# MATERIAL TO PROCESS

━━━━━━━━━━━━━━━━━━━━━━━━━━━━━━

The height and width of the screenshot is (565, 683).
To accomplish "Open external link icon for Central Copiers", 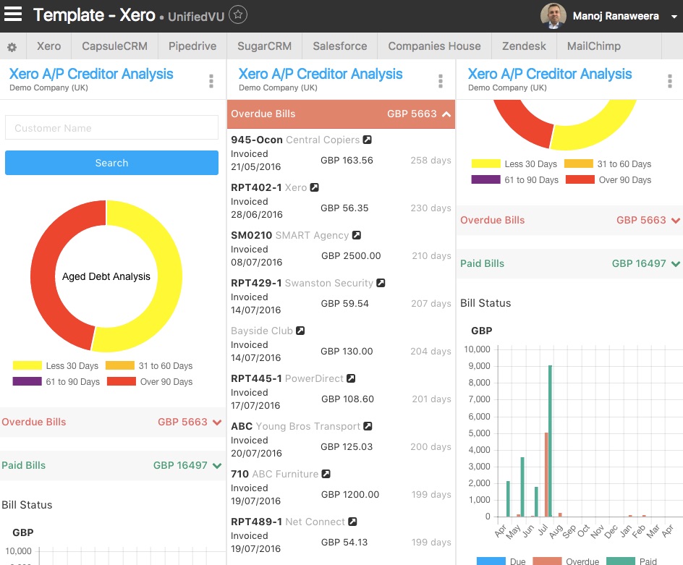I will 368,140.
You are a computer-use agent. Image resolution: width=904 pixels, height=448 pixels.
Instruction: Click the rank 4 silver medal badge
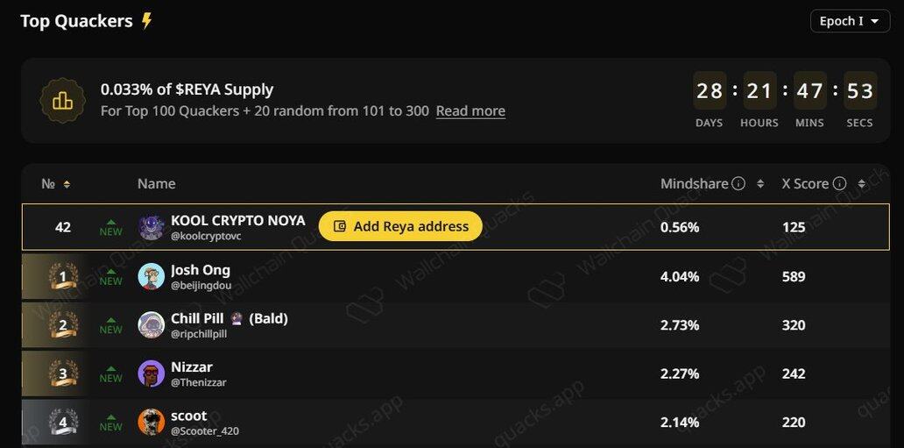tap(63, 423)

━━━━━━━━━━━━━━━━━━━━━━━━━━━━━━

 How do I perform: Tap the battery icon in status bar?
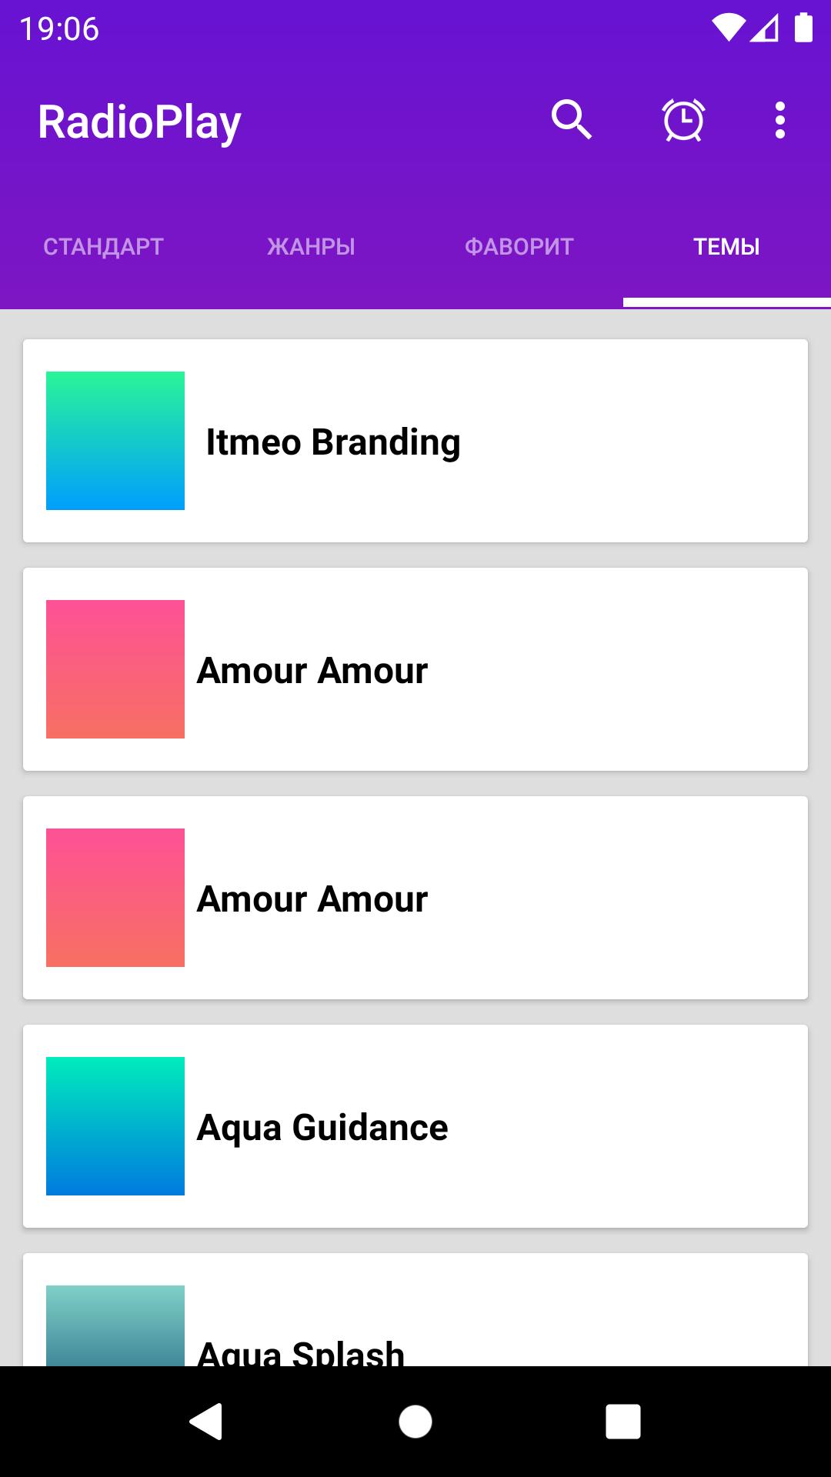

━━━━━━━━━━━━━━━━━━━━━━━━━━━━━━

# TRY IT
Filter the entries above down to the lines that hold the word "width", and copy those lines.

# EXPECTED ANSWER
The height and width of the screenshot is (565, 683).
You are a computer-use agent. Image resolution: width=904 pixels, height=448 pixels.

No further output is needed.